The Battle of Mingtiao was a battle between the Shang dynasty and the Xia dynasty, resulting in a Shang victory which created the elevation circumstances of the Duke of Shang to the throne of China.

Background

When the throne of Xia dynasty was passed down to Jie of Xia, the power of the Xia clan was no longer as strong as before. Jie was generally corrupt and irresponsible.  He felt that the original palace was too simple, he ordered for construction of the tilt palace. This palace took seven years and tens of thousands of slaves to build. It also used up huge sums of money. The peasants were resentful.  

Meanwhile, the Shang clan was gaining support from neighbouring tribes. Their ancestor, Qi, had worked for Yu the Great and was given the territory of Shang. During Tang of Shang's reign, due to agricultural development, the Shang was gaining more and more power. Tang allied with nearby tribes and treated his subjects kindly.  He also had the support of Yi Yin. Yi was originally the slave of his father-in-law. When Tang married, Yi Yin became Tang's chef. Yi also analysed the current affairs of the time and became his right-hand man. This was how Yi became known as Yi Yin.

Tang was determined to end the Xia dynasty. He agreed to comply with Jie, but in secret prepared to overthrow him. First, he moved his people to a place named Bo. The area from Bo to the Xia capital was flat, almost without any hills or rivers to stop them. He was also forgiving to his subjects, and was therefore supported by them.

» Collected material
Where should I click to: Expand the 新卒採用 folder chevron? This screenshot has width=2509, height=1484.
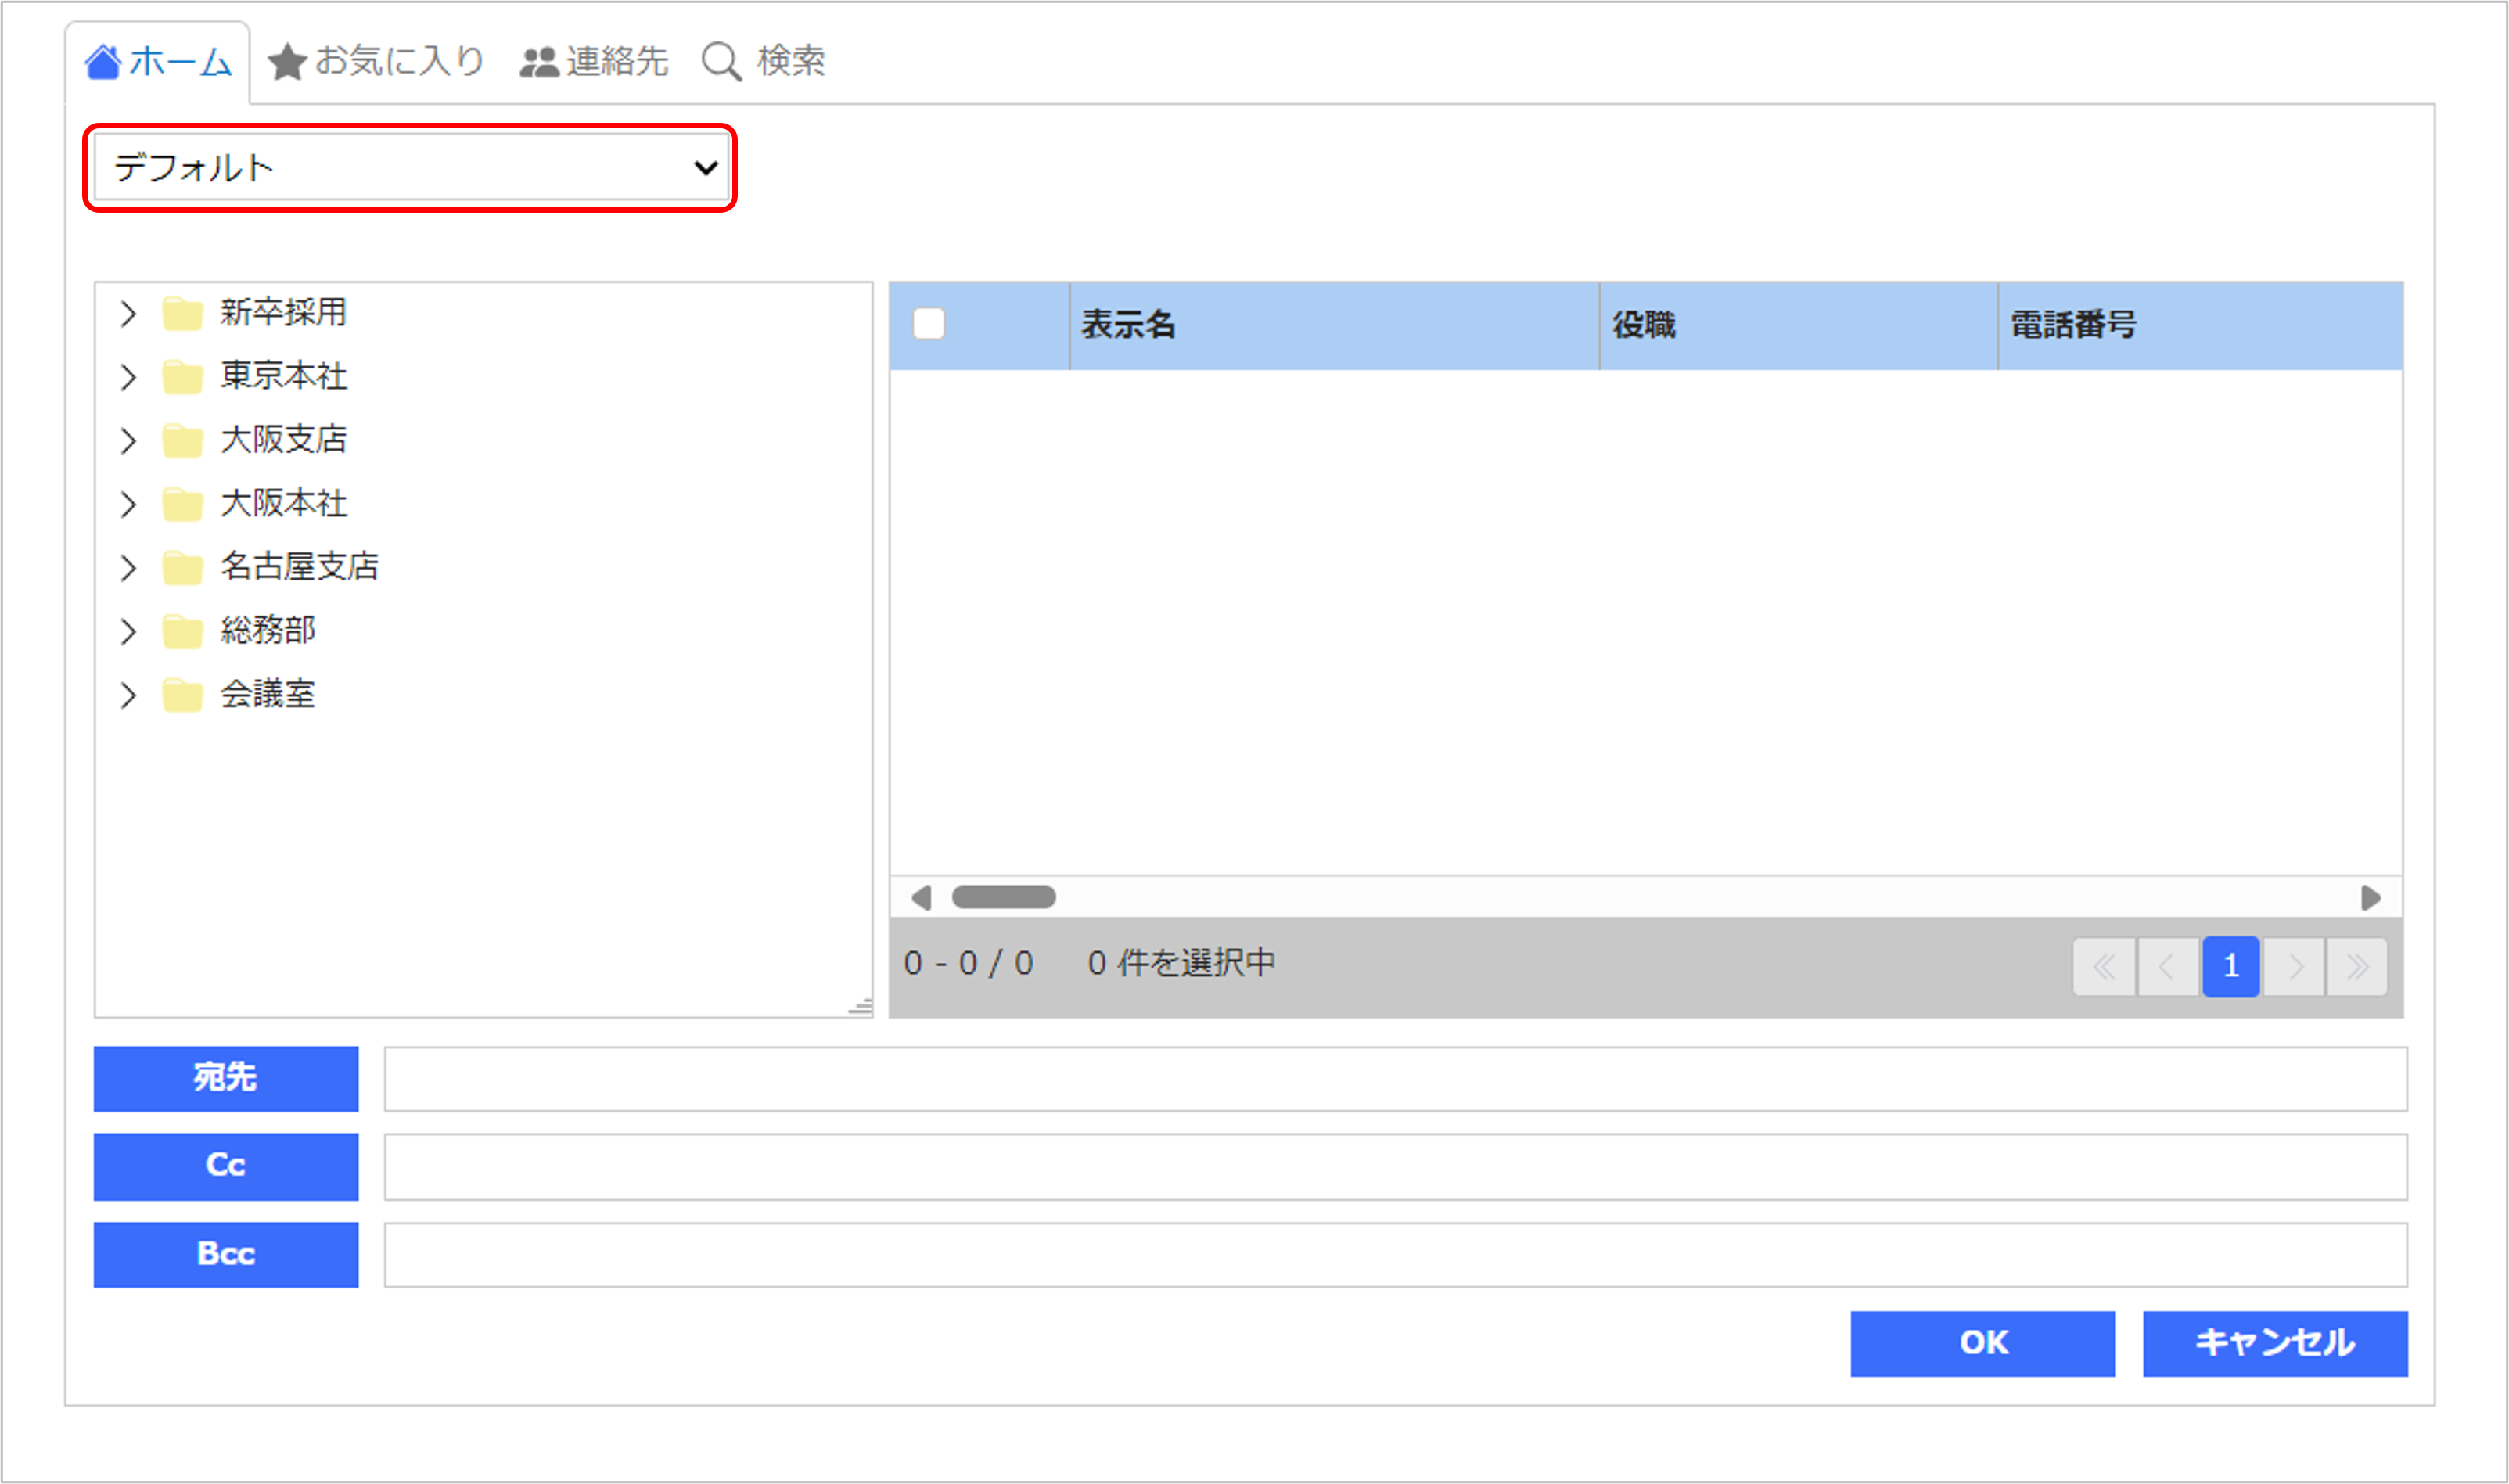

» Requirements
[a] Answer these questions using the Battle of Mingtiao text.
(i) How many years did the construction of Jie's palace take?
(ii) For whom had Qi, the Shang ancestor, worked?
(iii) To what place did Tang move his people?
[b] Translate this sentence from the Battle of Mingtiao text into Spanish: "This palace took seven years and tens of thousands of slaves to build."
[c] From the Battle of Mingtiao text, extract the stretch from "Meanwhile, the Shang" through "known as Yi Yin." without any changes.

» Worked answers
[a]
(i) Seven years.
(ii) Yu the Great.
(iii) Bo.

[b] La construcción de este palacio llevó siete años y decenas de miles de esclavos.

[c]
Meanwhile, the Shang clan was gaining support from neighbouring tribes. Their ancestor, Qi, had worked for Yu the Great and was given the territory of Shang. During Tang of Shang's reign, due to agricultural development, the Shang was gaining more and more power. Tang allied with nearby tribes and treated his subjects kindly.  He also had the support of Yi Yin. Yi was originally the slave of his father-in-law. When Tang married, Yi Yin became Tang's chef. Yi also analysed the current affairs of the time and became his right-hand man. This was how Yi became known as Yi Yin.